TASK PROMPT
Copy the records word for word, beginning with the first line and continuing through the line that contains "[x=48, y=31]", with both of those lines included.

___ STORED RECORDS ___

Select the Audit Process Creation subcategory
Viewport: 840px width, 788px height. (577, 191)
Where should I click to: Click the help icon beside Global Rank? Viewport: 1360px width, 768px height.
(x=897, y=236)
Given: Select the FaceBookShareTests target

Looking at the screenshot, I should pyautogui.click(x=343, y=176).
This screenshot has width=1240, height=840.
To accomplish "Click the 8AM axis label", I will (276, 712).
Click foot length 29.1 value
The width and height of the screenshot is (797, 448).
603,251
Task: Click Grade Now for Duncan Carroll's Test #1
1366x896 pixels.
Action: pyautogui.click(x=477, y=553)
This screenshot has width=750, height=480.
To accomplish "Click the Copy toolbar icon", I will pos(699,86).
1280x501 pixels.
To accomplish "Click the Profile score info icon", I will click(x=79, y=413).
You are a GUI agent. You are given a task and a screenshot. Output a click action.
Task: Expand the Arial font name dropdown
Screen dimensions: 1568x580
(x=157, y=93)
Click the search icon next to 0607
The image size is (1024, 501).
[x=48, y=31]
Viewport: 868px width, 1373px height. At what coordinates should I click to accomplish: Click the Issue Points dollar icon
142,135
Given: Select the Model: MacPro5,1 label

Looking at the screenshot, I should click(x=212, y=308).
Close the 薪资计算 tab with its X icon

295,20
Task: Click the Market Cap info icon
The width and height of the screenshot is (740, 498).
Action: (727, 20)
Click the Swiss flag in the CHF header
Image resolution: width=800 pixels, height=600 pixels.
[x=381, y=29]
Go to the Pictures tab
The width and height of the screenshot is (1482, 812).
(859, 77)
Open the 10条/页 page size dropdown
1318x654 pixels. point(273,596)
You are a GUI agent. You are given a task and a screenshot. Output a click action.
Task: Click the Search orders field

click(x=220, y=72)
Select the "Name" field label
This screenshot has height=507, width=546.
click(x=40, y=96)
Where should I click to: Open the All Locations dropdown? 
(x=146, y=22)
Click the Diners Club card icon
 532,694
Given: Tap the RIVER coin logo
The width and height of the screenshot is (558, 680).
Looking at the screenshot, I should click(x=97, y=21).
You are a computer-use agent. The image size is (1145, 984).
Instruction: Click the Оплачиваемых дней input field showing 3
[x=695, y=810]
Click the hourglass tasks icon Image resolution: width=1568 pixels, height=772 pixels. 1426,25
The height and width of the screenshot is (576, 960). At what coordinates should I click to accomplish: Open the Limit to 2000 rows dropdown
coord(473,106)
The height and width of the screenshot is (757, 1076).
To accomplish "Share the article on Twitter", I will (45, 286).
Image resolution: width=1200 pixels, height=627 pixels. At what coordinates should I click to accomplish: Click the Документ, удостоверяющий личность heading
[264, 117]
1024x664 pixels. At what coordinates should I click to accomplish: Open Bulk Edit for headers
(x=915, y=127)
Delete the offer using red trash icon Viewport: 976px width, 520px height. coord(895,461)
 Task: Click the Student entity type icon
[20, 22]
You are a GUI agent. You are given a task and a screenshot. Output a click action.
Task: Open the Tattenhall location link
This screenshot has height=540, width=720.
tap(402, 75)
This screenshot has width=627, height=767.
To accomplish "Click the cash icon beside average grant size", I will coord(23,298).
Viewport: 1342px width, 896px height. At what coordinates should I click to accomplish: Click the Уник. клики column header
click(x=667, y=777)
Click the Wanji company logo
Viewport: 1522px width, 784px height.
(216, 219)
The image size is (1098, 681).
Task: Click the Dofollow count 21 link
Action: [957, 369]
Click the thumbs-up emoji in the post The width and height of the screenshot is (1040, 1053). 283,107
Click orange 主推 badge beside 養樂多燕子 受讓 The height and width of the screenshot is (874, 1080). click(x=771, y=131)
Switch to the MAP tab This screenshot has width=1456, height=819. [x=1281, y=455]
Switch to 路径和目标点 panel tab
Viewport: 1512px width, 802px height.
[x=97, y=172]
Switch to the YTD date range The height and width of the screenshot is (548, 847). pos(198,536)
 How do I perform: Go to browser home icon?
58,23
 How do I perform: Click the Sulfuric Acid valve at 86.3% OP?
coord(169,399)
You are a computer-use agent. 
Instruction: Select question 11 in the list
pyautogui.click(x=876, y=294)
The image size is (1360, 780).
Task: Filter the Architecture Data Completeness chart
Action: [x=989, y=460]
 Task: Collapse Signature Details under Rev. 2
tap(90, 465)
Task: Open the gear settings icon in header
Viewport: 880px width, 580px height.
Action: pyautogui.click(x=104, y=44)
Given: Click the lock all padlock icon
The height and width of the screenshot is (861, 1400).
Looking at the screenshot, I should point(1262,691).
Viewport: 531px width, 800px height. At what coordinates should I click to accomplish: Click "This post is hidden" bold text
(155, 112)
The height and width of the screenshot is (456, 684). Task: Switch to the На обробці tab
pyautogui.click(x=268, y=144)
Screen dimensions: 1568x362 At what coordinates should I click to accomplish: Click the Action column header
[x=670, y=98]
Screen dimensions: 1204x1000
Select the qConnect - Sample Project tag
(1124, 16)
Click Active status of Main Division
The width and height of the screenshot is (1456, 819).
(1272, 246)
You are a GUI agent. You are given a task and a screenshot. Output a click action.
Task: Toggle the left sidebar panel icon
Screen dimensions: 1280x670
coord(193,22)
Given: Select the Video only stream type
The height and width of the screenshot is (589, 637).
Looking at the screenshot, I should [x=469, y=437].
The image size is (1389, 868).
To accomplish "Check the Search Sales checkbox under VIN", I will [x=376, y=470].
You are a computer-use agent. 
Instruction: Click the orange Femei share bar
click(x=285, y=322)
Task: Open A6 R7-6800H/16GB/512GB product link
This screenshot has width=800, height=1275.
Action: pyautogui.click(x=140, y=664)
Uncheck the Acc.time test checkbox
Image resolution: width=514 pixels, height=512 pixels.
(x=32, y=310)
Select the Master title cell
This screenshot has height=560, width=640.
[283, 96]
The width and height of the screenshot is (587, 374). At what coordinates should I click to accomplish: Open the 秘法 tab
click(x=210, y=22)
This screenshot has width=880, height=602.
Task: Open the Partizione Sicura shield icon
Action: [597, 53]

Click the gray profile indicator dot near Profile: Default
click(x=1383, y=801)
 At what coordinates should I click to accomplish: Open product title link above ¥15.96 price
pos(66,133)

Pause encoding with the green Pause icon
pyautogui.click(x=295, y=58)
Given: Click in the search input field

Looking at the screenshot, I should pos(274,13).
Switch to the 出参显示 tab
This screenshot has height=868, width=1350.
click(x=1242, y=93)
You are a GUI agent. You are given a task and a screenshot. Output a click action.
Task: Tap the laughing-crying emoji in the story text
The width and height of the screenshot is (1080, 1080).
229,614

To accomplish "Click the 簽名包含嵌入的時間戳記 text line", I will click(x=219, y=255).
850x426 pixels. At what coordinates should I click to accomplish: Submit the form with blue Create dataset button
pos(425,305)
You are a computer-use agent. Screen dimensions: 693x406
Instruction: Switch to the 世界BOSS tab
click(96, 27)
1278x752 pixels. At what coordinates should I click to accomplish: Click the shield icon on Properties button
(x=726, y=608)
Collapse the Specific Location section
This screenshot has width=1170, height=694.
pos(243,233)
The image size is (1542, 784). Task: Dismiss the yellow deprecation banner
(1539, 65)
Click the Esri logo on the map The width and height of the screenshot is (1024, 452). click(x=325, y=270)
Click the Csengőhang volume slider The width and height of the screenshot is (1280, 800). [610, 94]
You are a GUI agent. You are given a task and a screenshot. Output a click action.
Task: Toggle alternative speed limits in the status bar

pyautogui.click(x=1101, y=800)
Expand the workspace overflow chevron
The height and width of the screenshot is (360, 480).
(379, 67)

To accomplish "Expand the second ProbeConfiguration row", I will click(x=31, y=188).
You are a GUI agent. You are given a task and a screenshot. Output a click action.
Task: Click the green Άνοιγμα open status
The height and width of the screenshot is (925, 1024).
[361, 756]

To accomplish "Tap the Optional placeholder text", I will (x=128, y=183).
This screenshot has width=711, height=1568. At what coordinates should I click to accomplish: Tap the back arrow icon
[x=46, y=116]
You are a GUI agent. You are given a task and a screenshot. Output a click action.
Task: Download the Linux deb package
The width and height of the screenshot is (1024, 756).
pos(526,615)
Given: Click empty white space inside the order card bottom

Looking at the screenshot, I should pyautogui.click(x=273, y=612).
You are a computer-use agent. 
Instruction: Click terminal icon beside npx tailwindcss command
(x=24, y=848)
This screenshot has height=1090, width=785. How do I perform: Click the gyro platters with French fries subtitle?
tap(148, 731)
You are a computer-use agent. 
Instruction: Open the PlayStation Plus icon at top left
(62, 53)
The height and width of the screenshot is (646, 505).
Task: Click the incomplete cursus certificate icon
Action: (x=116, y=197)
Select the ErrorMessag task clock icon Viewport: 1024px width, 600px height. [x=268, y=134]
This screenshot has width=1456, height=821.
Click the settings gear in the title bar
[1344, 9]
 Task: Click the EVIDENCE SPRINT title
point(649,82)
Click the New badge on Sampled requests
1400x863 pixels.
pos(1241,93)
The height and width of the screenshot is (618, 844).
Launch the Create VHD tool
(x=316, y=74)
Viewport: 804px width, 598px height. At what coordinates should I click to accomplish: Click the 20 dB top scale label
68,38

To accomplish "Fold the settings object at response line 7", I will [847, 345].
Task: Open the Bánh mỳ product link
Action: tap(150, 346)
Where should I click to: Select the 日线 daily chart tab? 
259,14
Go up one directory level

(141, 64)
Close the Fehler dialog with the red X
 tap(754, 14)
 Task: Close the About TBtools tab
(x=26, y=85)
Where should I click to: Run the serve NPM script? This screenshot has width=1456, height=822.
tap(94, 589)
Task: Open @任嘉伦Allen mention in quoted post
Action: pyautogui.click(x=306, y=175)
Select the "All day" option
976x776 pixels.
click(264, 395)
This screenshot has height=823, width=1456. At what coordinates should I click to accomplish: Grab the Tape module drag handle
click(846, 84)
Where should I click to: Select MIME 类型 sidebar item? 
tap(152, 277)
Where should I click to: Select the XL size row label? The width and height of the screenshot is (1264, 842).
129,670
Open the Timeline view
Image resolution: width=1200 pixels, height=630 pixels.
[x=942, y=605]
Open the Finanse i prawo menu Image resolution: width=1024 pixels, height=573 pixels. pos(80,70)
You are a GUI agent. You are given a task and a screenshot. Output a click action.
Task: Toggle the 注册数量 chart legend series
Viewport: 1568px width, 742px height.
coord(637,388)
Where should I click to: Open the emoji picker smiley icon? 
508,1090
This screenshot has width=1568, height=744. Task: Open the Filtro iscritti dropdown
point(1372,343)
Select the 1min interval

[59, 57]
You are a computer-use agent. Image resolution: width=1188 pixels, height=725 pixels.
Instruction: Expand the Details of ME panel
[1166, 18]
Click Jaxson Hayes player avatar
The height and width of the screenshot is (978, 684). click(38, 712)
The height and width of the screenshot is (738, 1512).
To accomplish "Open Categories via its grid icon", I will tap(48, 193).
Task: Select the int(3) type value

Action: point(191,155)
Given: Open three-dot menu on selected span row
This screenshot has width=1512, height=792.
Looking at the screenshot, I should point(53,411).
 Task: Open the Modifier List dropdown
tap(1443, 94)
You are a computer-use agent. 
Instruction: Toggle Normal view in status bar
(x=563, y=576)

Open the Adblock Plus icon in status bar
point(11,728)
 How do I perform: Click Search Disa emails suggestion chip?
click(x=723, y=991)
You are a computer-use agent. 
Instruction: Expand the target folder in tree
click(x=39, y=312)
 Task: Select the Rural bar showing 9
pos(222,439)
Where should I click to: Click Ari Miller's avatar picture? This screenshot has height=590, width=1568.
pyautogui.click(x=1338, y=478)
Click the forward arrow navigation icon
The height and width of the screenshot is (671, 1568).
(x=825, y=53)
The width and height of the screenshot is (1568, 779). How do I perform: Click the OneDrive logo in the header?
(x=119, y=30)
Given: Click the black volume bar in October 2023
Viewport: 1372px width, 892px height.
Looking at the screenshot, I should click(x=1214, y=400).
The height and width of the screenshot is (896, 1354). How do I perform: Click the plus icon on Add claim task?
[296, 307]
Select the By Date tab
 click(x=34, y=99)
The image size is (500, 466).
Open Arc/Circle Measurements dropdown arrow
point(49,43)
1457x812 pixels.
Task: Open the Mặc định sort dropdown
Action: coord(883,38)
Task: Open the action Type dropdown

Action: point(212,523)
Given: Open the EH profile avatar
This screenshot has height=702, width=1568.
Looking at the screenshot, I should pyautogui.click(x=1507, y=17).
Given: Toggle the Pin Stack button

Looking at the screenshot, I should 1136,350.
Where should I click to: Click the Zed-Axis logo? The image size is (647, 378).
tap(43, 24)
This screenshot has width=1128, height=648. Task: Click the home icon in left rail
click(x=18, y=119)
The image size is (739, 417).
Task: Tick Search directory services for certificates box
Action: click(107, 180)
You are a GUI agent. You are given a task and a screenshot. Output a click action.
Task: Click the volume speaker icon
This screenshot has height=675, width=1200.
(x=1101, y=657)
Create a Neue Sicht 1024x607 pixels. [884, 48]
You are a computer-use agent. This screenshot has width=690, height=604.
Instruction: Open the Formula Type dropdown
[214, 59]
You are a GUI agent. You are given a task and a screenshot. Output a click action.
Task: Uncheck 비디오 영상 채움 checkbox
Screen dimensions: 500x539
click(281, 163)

___

RESPONSE
Select the Audit Process Creation subcategory
Viewport: 840px width, 788px height. (577, 191)
Where should I click to: Click the help icon beside Global Rank? Viewport: 1360px width, 768px height.
(x=897, y=236)
Given: Select the FaceBookShareTests target

Looking at the screenshot, I should pyautogui.click(x=343, y=176).
This screenshot has width=1240, height=840.
To accomplish "Click the 8AM axis label", I will (276, 712).
Click foot length 29.1 value
The width and height of the screenshot is (797, 448).
603,251
Task: Click Grade Now for Duncan Carroll's Test #1
1366x896 pixels.
Action: pyautogui.click(x=477, y=553)
This screenshot has width=750, height=480.
To accomplish "Click the Copy toolbar icon", I will pos(699,86).
1280x501 pixels.
To accomplish "Click the Profile score info icon", I will click(x=79, y=413).
You are a GUI agent. You are given a task and a screenshot. Output a click action.
Task: Expand the Arial font name dropdown
Screen dimensions: 1568x580
(x=157, y=93)
Click the search icon next to 0607
The image size is (1024, 501).
[x=48, y=31]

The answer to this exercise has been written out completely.